TASK PROMPT ::
Answer these from the model description below:
(a) Which embedding model is given as an example for ranking HTML blocks in the first pruning step?
(b) Which chat model was used in the HtmlRAG system for the reported performance results?
(c) What Exact Match score did the model achieve on HotpotQA?

TEXT EXCERPT ::
The zstanjj/HTML-Pruner-Llama-1B is a 1 billion parameter Llama-based model developed by zstanjj, designed for HTML pruning within Retrieval Augmented Generation (RAG) systems. It specializes in reducing the length of HTML documents while retaining semantic information, utilizing a two-step block-tree-based pruning approach. This model is particularly effective for optimizing HTML content for long-context LLMs by focusing on relevant sections.
Loading preview...
Overview
The zstanjj/HTML-Pruner-Llama-1B is a 1 billion parameter model specifically developed for HTML pruning, a key component of the HtmlRAG system. This model is designed to process and condense HTML documents, making them more efficient for use with Retrieval Augmented Generation (RAG) systems, especially when dealing with long-context Large Language Models (LLMs).
Key Capabilities
- Lossless HTML Cleaning: Removes irrelevant content and compresses redundant structures in HTML while preserving all semantic information. This prepares HTML for RAG systems with long-context LLMs.
- Two-Step Block-Tree-Based HTML Pruning: Employs a two-stage pruning process based on a block tree structure. The first step uses an embedding model (e.g., BAAI/bge-large-en) to rank HTML blocks, and the second step refines this with a generative model (this Llama-1B model).
- Context Optimization: Reduces the token count of HTML documents, allowing more relevant information to fit within the context window of LLMs.
Performance
When integrated into the HtmlRAG system with Llama-3.1-70B-Instruct as the chat model, HTML-Pruner-Llama-1B demonstrates competitive performance across various question-answering datasets, often outperforming traditional methods like BM25 and BGE on metrics such as Exact Match (EM) and ROUGE-L. For instance, it achieved 60.75 EM on NQ and 45.00 EM on HotpotQA, highlighting its effectiveness in improving RAG system accuracy by providing more focused HTML context.
Good For
- Developers building RAG systems that utilize HTML as a knowledge source.
- Applications requiring efficient processing of lengthy and complex HTML documents.
- Optimizing input context for LLMs to improve retrieval and generation quality.

RAW DATA ::
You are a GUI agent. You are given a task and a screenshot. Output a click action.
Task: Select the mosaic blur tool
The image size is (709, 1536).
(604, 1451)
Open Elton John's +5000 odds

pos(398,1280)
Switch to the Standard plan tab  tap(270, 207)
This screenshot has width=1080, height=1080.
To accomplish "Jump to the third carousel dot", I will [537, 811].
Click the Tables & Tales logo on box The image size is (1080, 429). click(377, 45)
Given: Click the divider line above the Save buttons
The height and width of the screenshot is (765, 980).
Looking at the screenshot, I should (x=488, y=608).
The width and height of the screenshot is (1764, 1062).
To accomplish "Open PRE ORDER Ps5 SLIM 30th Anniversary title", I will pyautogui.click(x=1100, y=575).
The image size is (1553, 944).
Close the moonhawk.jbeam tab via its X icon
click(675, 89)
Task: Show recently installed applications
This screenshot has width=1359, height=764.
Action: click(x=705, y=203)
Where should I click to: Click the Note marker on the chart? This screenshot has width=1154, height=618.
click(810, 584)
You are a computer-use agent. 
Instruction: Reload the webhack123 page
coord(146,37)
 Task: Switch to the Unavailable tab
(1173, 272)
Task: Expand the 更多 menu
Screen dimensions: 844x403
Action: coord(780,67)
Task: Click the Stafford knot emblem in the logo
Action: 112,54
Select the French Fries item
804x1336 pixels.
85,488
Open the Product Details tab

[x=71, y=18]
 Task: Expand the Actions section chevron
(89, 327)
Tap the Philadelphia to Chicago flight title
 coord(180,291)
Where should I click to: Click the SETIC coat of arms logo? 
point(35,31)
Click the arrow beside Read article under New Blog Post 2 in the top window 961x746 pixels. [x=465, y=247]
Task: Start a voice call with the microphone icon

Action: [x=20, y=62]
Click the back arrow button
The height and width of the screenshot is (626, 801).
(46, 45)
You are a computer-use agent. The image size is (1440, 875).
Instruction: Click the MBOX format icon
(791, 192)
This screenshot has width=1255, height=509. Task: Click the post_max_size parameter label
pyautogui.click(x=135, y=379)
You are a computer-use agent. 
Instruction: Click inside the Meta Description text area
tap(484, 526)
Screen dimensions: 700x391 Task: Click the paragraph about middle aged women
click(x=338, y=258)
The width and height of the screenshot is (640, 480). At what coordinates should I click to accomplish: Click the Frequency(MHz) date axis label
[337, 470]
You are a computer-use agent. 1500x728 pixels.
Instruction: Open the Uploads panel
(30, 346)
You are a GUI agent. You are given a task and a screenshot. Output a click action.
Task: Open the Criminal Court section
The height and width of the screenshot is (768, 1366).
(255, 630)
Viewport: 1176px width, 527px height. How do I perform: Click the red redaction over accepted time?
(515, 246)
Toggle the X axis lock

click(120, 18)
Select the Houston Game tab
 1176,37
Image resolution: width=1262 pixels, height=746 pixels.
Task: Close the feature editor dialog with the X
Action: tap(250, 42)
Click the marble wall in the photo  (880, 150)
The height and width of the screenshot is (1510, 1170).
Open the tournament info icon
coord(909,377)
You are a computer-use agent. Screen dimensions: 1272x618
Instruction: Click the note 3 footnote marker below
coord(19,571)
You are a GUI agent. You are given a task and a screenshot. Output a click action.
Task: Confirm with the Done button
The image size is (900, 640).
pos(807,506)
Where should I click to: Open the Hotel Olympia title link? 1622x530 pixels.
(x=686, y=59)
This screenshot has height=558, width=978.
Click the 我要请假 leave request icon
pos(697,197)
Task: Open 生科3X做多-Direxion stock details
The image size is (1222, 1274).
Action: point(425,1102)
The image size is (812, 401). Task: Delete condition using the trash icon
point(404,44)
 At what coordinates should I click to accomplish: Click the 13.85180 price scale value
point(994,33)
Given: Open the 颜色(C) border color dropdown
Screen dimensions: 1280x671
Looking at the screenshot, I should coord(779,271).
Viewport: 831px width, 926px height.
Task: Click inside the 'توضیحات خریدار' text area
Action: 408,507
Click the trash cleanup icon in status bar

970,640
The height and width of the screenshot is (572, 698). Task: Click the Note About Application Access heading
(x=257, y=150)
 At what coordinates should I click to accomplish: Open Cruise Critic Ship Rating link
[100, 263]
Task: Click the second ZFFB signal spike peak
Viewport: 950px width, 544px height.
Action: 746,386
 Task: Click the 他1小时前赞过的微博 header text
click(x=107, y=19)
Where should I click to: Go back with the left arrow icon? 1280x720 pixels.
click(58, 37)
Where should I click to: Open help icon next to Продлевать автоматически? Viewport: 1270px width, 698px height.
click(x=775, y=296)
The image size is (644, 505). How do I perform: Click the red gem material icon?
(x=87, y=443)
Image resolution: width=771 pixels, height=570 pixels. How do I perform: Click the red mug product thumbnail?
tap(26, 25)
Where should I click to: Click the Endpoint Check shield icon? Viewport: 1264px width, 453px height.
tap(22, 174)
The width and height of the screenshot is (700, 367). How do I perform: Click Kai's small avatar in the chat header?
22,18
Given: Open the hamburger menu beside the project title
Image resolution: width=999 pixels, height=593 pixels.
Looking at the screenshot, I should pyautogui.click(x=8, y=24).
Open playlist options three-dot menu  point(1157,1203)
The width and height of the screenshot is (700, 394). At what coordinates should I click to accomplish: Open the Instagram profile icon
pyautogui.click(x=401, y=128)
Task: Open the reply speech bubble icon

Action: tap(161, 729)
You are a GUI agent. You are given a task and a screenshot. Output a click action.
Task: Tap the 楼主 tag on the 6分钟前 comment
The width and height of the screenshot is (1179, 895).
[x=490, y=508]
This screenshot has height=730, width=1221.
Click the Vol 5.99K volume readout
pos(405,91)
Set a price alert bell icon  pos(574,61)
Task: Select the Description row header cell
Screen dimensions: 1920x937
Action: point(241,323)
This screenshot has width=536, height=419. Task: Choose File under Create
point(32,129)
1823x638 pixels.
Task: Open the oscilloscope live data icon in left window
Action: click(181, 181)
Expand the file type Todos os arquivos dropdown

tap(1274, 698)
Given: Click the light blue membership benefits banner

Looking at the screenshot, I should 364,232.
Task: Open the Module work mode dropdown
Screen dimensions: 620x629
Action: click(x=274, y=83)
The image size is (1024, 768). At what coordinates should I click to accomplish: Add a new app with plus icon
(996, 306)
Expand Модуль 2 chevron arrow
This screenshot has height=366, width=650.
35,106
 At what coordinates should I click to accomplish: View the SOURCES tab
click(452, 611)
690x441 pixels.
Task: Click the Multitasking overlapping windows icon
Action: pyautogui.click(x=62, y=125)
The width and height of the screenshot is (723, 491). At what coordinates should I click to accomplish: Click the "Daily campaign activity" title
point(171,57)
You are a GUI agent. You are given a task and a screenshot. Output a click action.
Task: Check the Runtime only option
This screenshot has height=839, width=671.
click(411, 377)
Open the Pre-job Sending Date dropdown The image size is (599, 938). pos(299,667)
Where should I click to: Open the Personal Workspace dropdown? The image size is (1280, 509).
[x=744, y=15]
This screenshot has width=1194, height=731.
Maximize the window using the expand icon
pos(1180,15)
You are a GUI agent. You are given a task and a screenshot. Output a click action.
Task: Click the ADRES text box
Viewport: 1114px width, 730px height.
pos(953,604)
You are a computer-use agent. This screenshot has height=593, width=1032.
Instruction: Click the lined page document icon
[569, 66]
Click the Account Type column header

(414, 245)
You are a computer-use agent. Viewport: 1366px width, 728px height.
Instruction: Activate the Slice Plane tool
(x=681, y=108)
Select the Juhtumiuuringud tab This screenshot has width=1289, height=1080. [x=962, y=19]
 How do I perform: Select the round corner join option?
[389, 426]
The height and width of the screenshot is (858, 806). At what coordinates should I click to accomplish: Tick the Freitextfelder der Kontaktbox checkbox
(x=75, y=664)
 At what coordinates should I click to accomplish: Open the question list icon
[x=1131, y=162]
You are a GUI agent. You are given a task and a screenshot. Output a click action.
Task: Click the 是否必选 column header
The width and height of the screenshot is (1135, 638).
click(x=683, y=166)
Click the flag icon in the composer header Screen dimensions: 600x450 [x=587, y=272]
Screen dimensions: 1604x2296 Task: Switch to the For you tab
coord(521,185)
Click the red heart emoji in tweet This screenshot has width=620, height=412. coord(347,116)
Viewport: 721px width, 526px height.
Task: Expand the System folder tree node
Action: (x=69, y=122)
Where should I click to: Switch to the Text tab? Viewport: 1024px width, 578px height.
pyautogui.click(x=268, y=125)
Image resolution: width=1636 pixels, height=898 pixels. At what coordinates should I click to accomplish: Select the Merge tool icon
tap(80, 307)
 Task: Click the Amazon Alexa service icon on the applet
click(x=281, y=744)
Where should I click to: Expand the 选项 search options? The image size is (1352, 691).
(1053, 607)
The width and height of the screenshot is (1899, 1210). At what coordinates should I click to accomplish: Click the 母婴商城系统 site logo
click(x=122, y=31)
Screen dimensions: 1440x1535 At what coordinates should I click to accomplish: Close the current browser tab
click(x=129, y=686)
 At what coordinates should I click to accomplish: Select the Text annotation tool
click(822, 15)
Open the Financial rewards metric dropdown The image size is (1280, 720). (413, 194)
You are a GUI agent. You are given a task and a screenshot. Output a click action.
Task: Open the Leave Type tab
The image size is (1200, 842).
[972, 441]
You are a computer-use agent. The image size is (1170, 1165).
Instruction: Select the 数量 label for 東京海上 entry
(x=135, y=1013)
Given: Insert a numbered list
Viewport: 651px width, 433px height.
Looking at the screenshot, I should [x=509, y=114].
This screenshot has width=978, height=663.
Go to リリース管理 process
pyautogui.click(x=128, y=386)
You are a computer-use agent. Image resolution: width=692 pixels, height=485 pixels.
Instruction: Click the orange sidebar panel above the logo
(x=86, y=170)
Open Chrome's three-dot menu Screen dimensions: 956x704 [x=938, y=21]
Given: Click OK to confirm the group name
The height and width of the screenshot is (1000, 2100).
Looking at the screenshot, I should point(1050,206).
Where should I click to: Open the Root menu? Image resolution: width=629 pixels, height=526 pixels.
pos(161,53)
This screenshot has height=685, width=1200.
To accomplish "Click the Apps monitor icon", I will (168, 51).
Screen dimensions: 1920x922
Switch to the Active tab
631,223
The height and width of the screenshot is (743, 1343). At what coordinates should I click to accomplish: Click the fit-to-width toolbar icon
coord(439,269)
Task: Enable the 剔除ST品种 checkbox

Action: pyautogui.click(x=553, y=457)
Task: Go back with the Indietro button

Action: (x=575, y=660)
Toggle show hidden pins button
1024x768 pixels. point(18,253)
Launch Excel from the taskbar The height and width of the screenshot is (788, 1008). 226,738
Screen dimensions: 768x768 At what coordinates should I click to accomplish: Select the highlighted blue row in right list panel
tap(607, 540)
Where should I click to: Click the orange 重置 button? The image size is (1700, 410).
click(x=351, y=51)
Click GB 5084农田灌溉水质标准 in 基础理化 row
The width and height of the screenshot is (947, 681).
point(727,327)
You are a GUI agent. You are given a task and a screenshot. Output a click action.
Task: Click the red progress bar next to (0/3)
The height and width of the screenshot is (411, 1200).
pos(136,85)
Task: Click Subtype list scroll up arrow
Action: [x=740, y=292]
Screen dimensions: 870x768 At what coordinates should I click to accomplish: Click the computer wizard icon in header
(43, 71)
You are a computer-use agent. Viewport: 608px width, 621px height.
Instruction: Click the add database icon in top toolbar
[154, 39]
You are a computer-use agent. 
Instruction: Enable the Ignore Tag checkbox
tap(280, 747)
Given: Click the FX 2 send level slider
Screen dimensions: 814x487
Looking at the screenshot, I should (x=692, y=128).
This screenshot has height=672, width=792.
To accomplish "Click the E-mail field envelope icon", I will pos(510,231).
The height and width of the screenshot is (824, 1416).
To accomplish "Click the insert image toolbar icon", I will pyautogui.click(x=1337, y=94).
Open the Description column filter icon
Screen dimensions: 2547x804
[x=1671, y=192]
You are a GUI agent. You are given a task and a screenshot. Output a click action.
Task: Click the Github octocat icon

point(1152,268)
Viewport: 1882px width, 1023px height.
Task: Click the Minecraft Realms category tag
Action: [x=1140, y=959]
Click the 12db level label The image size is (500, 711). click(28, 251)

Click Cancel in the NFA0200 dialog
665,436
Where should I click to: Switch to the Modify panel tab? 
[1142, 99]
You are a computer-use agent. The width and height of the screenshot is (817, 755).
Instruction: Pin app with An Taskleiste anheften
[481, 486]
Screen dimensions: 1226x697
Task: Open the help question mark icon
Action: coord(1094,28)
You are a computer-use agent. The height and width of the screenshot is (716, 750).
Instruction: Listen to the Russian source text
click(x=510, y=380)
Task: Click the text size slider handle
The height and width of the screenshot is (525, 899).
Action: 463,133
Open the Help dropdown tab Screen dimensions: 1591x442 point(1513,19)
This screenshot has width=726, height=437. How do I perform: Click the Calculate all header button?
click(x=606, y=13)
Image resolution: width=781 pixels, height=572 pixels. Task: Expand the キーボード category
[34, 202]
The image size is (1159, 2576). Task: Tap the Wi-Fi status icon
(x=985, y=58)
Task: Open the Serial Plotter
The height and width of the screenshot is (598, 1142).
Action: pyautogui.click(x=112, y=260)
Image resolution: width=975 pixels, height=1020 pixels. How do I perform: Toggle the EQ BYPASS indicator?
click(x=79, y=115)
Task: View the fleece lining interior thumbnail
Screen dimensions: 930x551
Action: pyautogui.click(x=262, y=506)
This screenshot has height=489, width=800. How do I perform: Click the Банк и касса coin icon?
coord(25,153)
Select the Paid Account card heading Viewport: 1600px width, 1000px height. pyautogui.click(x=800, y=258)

EXPECTED ANSWER ::
(a) BAAI/bge-large-en
(b) Llama-3.1-70B-Instruct
(c) 45.00 EM